I have (more-or-less) successfully installed in succession (doing a nuke'n'pave between each install to cleanse my palate, of course

) each of the following Debian and Ubuntu versions:
- Debian 3.1 Sarge;
- (X)Ubuntu 6.10 Edgy;
- (X)Ubuntu 7.04 Feisty;
- Debian 4.0r0 Etch.
However, each of these has its own, unique problem that, for me, renders the system unacceptable for full-time regular use (actually, I don't know what issue(s) Sarge might have had, as post-install updates ran me out of space on the too-small / partition I'd initially made, so I decided to apply lessons learned there towards trying to install Xubuntu Edgy instead of fixing/reinstalling Sarge). If anyone can tell me how to fix any of the following problems, I will then wholeheartedly adopt that corresponding system (see links for more relevant details, kernel boot messages, etc.):
- Debian 4.0r0 Etch (2.6.18-series powerpc-smp kernel) boots up with perfect console text display and good HW detection (including all drives), but two problems conspire to preclude my full adoption:
- In a rootless install (no root user login configured), the original user created during installation should have Admin/sudo privileges across the installed system, but while 'sudo' commands do work fine in a CLI shell, the user cannot authenticate as an Admin when attempting to launch/perform Admin tasks within GNOME (e.g. all Desktop > Administration menu items prompt for an Admin PW but will not accept the user's PW as an Admin) -- as installed, the user does appear listed in /etc/sudoers but is not part of the sudo group in /etc/group, tho' adding the user to the sudo group in /etc/group still does not fix the Admin authentication problem in GNOME;
- Hair-trigger keeeybbbbboardd-rreeepppeaat issues are maddening! Every time I think I've fixed it with some tweak to the keyboard repeat/delay variables in GNOME prefs, or in my xorg.conf, or just running a shell command (IIRC, something like 'kbdrate -r 10.0 -d 500'), something makes it start going crazy again. The F-key virtual consoles are the worst -- I can't even log in there at all, except for brief periods of calm after a temporary fix (and I'm never sure what seems to briefly fix it, if it's anything I do at all).

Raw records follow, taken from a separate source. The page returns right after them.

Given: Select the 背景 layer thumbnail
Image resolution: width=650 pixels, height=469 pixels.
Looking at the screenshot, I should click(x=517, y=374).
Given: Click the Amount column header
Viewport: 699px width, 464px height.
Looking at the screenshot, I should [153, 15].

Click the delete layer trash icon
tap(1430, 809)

- Ubuntu 7.04 Feisty (2.6.20-series powerpc-smp kernel) also boots up with perfect console text display and good hardware recognition, except for one serious flaw: Feisty can only access one hard disk (a Wide SCSI Seagate drive adapted to my mobo's Fast SCSI-2 bus), out of 3 hard drives and 2 CD drives in my system, so CDs are useless, and I cannot access any other hard drives at all, let alone spread my system out among other partitions on those drives;
- Ubuntu 6.10 Edgy (2.6.17-series powerpc-smp kernel) boots up with an all-black-on-black display signal, then after X starts all my F-key virtual console text display is distorted/jittery (looks like the horizontal scanlines are misaligned/malsynced? Also applies to shutdown kernel messages, too) -- this means all text-mode consoles are practically useless, so I am limited to using only X-based terminals (the Edgy installer also had this display problem, but I muddled thru the distorted display well enough to complete an install).
So there you have'em. If anyone could help me just get
any of these systems past any of their teething problems, I would be a grateful and happy Linux nerd n00b!